If Tastogether had succeeded decisions on many key issues would be straightforward. For example, there would be no question about the need to uphold a moratorium on GMO farming, the number of poker machines in Tasmania would be declining not increasing, and the inappropriateness of canal developments for our coast line would be immediately evident. Whatever credibility the process might have had was diminished more recently when the community benchmarks for logging old growth forests were re-written by the Tasmania Together board to suit new government policy.

TASMANIA Together was a good idea. Any leadership that begins by seeking to understand the aspirations of their people is off to a good start.

But 5 years down the track the Tastogether experiment has not come close to achieving what some of us had imagined it could. Many are already proposing that it is so ineffectual that we should bury it once and for all. That is probably exactly what the political parties would prefer. Opportunities to make all powerful decisions without checking against the interests or benchmarks set by their own people.

Tasmania Together was a brave project. The one question that people most often ask me as a former member of the Community Leaders Group is “What was Jim Bacon thinking when he started it”? It is a question many of us have asked ourselves as we subsequently watched a big bold dream turn into a pile of mush.

The general feeling is, that, like some of us, Jim was starry eyed, and brimming with the sort of idealistic energy that new positions of leadership bring. It wasn’t long however before the aparatchiks reminded him of the ‘reality’ of politics and hosed him clean of this idealism. As consultations revealed that the future aspirations of Tasmanians were centred around a clean and green environment, Tastogether began to feel like a crown of thorns that Jim was going to have to suffer throughout his premiership.

Any potential of Tasmania Together threatening the desired future direction of the political parties was averted when it came time to construct the vision and goals. The rich content from the consultations was reduced to an exercise of cutting and pasting key words. The Community Leaders Group, keen to develop something that all political parties would approve of, effectively developed a vision that stood for nothing and everything.
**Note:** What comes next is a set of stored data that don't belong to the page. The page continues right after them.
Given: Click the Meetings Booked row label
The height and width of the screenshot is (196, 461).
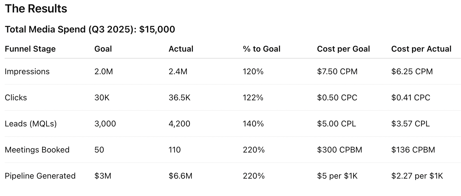Looking at the screenshot, I should 37,150.
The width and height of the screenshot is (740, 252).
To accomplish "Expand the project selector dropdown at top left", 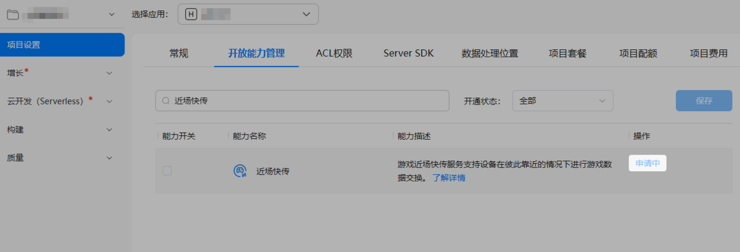I will coord(112,14).

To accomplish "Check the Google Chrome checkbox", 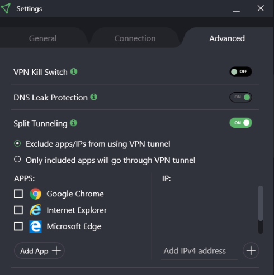I will point(18,194).
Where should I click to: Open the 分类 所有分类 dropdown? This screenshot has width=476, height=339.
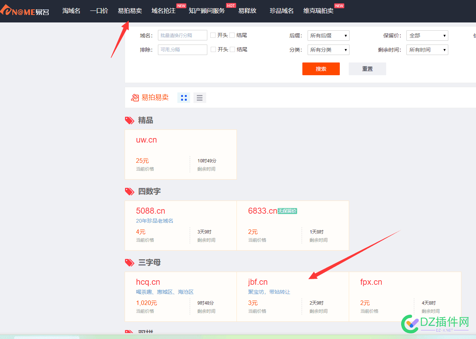click(x=329, y=50)
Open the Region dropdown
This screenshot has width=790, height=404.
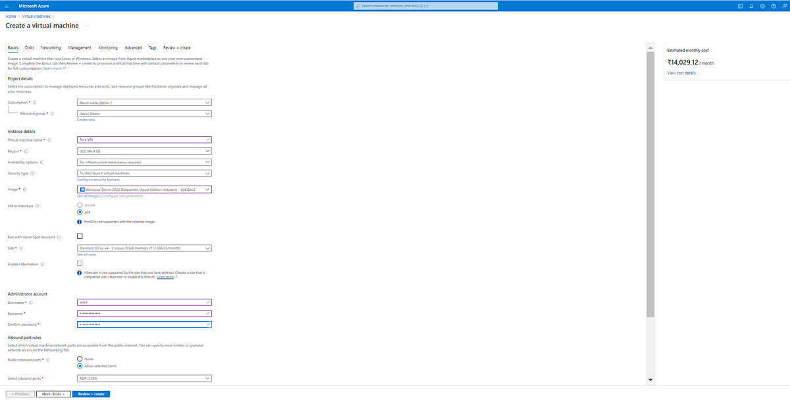(144, 151)

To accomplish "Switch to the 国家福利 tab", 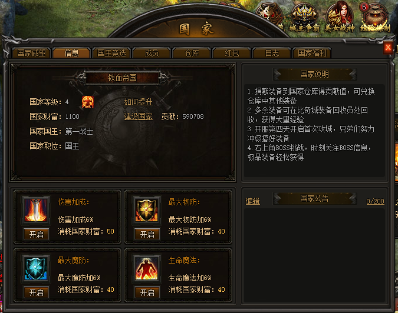I will click(312, 53).
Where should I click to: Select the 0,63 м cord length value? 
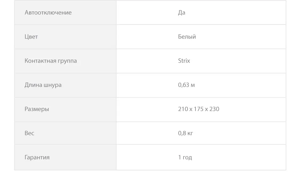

Give it the guts to make it real

Tasmania Together failed to articulate an identity that defines who we are, what we stand for and how we are going to move forward. There are many positive benchmarks that guide the micro details of Tasmanian life but overall this project does not capture a big picture of what will make this island distinctive by the year 2020. As a consequence it has failed to capture the imaginations and ownership of the people. It has failed in guiding policy.

If Tastogether had succeeded decisions on many key issues would be straightforward. For example, there would be no question about the need to uphold a moratorium on GMO farming, the number of poker machines in Tasmania would be declining not increasing, and the inappropriateness of canal developments for our coast line would be immediately evident. Whatever credibility the process might have had was diminished more recently when the community benchmarks for logging old growth forests were re-written by the Tasmania Together board to suit new government policy.

Despite these significant failings Tasmania Together still stands as the only hope we, the public, have in making our voice heard. The five year review has begun and the bus is doing the rounds to all the communities on the island.

I encourage Tasmanians to jam the bus and the website with comments about what this place means to them and the kind of place they want it to be for the future. Demand that this project start working as it should. Become a part of creating that culture of participative democracy that Tasmania Together offered. We want a strong social, environmental and economic plan that leaves us in no doubt about the sort of place we are going to grow into.

Don’t give the political parties the very excuse they want to pretend this never happened. A consultation process of this magnitude is unlikely to happen again in our lifetime, it is a potentially powerful body of information. Give it the guts to make it real in a way that future governments can’t ignore or fudge it.

Anna Pafitis is a former member of the Tasmania Together Community Leaders Group.